Goal of the exercise: Scan the entries below for the word "agent". Copy out every line in which it occurs.

** Records for the exercise follows **

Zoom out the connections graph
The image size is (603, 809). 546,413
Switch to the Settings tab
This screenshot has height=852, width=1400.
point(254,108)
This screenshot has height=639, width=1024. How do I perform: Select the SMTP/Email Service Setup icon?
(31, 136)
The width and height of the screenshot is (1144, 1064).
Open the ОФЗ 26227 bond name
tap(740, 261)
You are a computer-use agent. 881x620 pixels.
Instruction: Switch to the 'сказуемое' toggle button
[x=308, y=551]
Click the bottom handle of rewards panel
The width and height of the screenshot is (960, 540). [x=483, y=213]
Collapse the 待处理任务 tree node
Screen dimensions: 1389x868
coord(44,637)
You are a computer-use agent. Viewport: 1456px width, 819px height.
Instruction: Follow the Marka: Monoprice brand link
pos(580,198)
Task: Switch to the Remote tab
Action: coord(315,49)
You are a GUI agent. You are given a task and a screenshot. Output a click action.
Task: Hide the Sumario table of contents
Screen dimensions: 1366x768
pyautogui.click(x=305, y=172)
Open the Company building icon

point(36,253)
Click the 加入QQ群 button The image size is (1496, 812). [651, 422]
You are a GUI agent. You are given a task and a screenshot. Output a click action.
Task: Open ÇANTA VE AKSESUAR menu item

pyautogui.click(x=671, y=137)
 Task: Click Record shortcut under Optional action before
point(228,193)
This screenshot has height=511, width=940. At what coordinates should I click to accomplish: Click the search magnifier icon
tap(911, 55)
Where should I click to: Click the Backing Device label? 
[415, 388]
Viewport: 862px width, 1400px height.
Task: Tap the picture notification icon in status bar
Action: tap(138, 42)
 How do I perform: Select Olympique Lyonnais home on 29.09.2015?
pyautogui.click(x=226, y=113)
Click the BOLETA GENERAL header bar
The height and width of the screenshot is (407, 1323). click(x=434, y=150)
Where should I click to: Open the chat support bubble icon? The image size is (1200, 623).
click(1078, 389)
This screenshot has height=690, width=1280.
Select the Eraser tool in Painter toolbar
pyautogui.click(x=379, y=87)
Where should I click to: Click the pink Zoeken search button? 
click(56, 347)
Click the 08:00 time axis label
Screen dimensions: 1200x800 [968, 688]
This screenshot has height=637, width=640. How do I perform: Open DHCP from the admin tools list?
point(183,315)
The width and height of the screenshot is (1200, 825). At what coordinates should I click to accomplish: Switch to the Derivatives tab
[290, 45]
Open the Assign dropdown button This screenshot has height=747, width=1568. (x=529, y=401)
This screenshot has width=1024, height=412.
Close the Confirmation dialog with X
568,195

** End of Records for the exercise **

Output for this exercise:
You are a computer-use agent. 881x620 pixels.
You are a computer-use agent. Viewport: 1456px width, 819px height.
You are a GUI agent. You are given a task and a screenshot. Output a click action.
You are a GUI agent. You are given a task and a screenshot. Output a click action.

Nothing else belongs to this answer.